Regarding the song's subject matter, Lovato stated to Zane Lowe in an interview with Apple Music that she "feel[s] like the song says it all" and that "I don't have to say too much, to be honest, but turning 29 was a huge eye-opener for me. I would be lying if I said I didn't have a ton of anxiety about putting out this song", further adding "I just said, 'I have to go for this. I have to own my truth.' Yeah. And I do still walk that line very finely. I've learned that sometimes saying less is more."

Release and promotion 
"29" was first announced as the album's third single by Billboard. The song was officially confirmed as a single by Lovato and it was released on August 17, 2022. Island Records released it to the US Contemporary hit radio days later.

Lovato performed "29" on The Tonight Show Starring Jimmy Fallon on August 18, 2022, as part of her three-night takeover of the show to promote the album. She also performed the song as part of the setlist of her Holy Fvck Tour. In addition, the official Vevo Live performance of the song was released, along with performances of "Eat Me", "Freak" and "Happy Ending".

Critical reception 
"29" received positive reviews from music critics.

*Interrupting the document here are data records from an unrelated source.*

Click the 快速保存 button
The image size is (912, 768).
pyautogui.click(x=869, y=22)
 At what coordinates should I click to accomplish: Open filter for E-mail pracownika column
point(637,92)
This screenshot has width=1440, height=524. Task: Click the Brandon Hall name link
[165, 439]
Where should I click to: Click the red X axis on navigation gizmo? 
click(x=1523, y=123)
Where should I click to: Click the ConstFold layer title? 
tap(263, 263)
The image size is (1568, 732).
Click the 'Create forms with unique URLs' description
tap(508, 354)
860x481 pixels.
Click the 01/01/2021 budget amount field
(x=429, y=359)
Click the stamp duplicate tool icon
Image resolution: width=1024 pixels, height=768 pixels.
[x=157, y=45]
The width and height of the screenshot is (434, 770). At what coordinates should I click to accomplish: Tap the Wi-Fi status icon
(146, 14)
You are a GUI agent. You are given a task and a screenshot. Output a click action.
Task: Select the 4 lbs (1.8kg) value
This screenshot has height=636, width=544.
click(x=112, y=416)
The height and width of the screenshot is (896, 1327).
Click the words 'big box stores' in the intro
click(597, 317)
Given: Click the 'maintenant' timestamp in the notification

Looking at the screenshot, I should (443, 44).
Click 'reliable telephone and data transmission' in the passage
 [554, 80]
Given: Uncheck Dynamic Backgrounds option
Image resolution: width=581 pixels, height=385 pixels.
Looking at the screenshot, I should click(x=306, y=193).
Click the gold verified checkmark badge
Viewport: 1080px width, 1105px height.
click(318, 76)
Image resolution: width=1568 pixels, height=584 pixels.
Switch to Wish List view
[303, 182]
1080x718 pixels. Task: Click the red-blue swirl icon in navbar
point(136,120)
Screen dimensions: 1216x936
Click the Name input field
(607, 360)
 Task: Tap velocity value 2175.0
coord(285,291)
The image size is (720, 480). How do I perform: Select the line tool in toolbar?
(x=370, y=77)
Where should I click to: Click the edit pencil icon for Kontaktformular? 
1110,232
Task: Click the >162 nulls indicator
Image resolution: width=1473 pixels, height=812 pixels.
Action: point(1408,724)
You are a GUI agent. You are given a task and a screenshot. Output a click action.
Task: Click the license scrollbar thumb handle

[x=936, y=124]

The song was described by James Hall of The Daily Telegraph as "a soaring slab of radio-friendly rock". Sputnikmusic said that songs like "29" immediately "raise the stakes lyrically".

Samantha Olson of Seventeen named "29" as one of the best songs released in 2022. Callie Ahlgrim of Insider ranked "29" as the best song on Holy Fvck. Ahlgrim praised the way that Lovato "manages to sing from a place of wisdom and maturity without shying away from the details", and the inclusion of "frank references to menstruation and daddy issues". Billboard journalist Stephen Daw ranked it as one of the best songs on the album, stating that "sounds like the kind of musing that comes after years of finding the right words to say about a traumatic event". AllMusic critic Neil Yeung claimed the most attention-grabbing moment comes on "29", "a scathing takedown of a past relationship with mind-blowing lyrics". Emily Swingle of Clash stated "nothing compares to the raw pain captured on the song". Also named "29" as "undeniably the stand-out track in every way", "harrowing and outstanding". Praised Lovato's powerful vocals and soaring drums and guitars, and said that "are goose-bump inducing, a bruising ache of emotion".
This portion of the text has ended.